Collected data entries
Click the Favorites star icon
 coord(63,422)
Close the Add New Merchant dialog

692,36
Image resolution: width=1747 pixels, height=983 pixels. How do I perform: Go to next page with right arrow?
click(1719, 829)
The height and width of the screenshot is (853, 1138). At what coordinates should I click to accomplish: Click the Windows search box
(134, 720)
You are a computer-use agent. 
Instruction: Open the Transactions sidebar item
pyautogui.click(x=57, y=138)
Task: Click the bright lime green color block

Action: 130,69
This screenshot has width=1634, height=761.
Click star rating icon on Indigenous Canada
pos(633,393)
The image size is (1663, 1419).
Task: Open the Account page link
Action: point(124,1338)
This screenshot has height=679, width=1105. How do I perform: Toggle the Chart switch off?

Problem description
Your response should be each line that includes the word "This", copied from the records.

Task output
This screenshot has width=1634, height=761.
This screenshot has height=679, width=1105. How do I perform: Toggle the Chart switch off?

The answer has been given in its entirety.